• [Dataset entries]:
-*-*-

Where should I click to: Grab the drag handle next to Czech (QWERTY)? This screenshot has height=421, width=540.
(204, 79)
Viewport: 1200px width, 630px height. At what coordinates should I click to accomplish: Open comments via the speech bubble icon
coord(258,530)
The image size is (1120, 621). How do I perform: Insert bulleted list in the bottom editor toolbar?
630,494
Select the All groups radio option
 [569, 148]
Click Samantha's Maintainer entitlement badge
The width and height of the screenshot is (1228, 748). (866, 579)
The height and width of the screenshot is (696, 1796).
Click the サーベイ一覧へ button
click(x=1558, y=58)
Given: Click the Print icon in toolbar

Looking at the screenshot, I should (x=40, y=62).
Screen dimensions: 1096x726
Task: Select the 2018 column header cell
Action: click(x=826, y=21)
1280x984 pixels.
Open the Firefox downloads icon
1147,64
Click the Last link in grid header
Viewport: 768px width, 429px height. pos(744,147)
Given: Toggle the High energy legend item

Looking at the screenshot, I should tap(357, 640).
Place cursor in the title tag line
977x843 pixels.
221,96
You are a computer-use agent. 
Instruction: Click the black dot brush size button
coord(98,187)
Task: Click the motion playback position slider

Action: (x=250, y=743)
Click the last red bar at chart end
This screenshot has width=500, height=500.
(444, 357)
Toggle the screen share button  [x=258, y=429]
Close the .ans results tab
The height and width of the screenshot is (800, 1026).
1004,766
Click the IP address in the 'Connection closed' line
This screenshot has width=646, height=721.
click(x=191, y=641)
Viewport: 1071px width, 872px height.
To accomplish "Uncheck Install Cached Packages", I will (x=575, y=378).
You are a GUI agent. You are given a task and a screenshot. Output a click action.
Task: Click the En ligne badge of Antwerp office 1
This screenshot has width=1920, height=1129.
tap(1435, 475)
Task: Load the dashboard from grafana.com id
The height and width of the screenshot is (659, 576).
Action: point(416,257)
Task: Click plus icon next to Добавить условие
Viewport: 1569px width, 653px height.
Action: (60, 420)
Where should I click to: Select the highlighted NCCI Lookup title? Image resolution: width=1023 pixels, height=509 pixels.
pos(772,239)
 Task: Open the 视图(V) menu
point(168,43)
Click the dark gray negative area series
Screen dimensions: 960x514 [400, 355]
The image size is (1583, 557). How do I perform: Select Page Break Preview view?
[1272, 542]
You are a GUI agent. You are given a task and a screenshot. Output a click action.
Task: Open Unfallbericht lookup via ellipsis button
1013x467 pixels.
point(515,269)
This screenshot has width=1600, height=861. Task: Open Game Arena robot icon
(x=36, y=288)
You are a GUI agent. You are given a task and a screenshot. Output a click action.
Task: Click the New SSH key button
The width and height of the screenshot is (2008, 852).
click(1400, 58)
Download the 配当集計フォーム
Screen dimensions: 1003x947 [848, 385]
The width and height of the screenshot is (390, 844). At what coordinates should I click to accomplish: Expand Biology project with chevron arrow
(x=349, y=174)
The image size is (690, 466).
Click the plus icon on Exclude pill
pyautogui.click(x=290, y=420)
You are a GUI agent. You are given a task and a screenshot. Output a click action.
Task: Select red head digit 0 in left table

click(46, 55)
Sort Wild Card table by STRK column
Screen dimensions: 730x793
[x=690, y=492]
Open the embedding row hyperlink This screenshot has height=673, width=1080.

-*-*-

• [Task brief]: Restate each record word for word.

• [Output for this task]:
Where should I click to: Grab the drag handle next to Czech (QWERTY)? This screenshot has height=421, width=540.
(204, 79)
Viewport: 1200px width, 630px height. At what coordinates should I click to accomplish: Open comments via the speech bubble icon
coord(258,530)
The image size is (1120, 621). How do I perform: Insert bulleted list in the bottom editor toolbar?
630,494
Select the All groups radio option
 [569, 148]
Click Samantha's Maintainer entitlement badge
The width and height of the screenshot is (1228, 748). (866, 579)
The height and width of the screenshot is (696, 1796).
Click the サーベイ一覧へ button
click(x=1558, y=58)
Given: Click the Print icon in toolbar

Looking at the screenshot, I should (x=40, y=62).
Screen dimensions: 1096x726
Task: Select the 2018 column header cell
Action: click(x=826, y=21)
1280x984 pixels.
Open the Firefox downloads icon
1147,64
Click the Last link in grid header
Viewport: 768px width, 429px height. pos(744,147)
Given: Toggle the High energy legend item

Looking at the screenshot, I should tap(357, 640).
Place cursor in the title tag line
977x843 pixels.
221,96
You are a computer-use agent. 
Instruction: Click the black dot brush size button
coord(98,187)
Task: Click the motion playback position slider

Action: (x=250, y=743)
Click the last red bar at chart end
This screenshot has width=500, height=500.
(444, 357)
Toggle the screen share button  [x=258, y=429]
Close the .ans results tab
The height and width of the screenshot is (800, 1026).
1004,766
Click the IP address in the 'Connection closed' line
This screenshot has width=646, height=721.
click(x=191, y=641)
Viewport: 1071px width, 872px height.
To accomplish "Uncheck Install Cached Packages", I will (x=575, y=378).
You are a GUI agent. You are given a task and a screenshot. Output a click action.
Task: Click the En ligne badge of Antwerp office 1
This screenshot has width=1920, height=1129.
tap(1435, 475)
Task: Load the dashboard from grafana.com id
The height and width of the screenshot is (659, 576).
Action: point(416,257)
Task: Click plus icon next to Добавить условие
Viewport: 1569px width, 653px height.
Action: (60, 420)
Where should I click to: Select the highlighted NCCI Lookup title? Image resolution: width=1023 pixels, height=509 pixels.
pos(772,239)
 Task: Open the 视图(V) menu
point(168,43)
Click the dark gray negative area series
Screen dimensions: 960x514 [400, 355]
The image size is (1583, 557). How do I perform: Select Page Break Preview view?
[1272, 542]
You are a GUI agent. You are given a task and a screenshot. Output a click action.
Task: Open Unfallbericht lookup via ellipsis button
1013x467 pixels.
point(515,269)
This screenshot has width=1600, height=861. Task: Open Game Arena robot icon
(x=36, y=288)
You are a GUI agent. You are given a task and a screenshot. Output a click action.
Task: Click the New SSH key button
The width and height of the screenshot is (2008, 852).
click(1400, 58)
Download the 配当集計フォーム
Screen dimensions: 1003x947 [848, 385]
The width and height of the screenshot is (390, 844). At what coordinates should I click to accomplish: Expand Biology project with chevron arrow
(x=349, y=174)
The image size is (690, 466).
Click the plus icon on Exclude pill
pyautogui.click(x=290, y=420)
You are a GUI agent. You are given a task and a screenshot. Output a click action.
Task: Select red head digit 0 in left table

click(46, 55)
Sort Wild Card table by STRK column
Screen dimensions: 730x793
[x=690, y=492]
Open the embedding row hyperlink This screenshot has height=673, width=1080.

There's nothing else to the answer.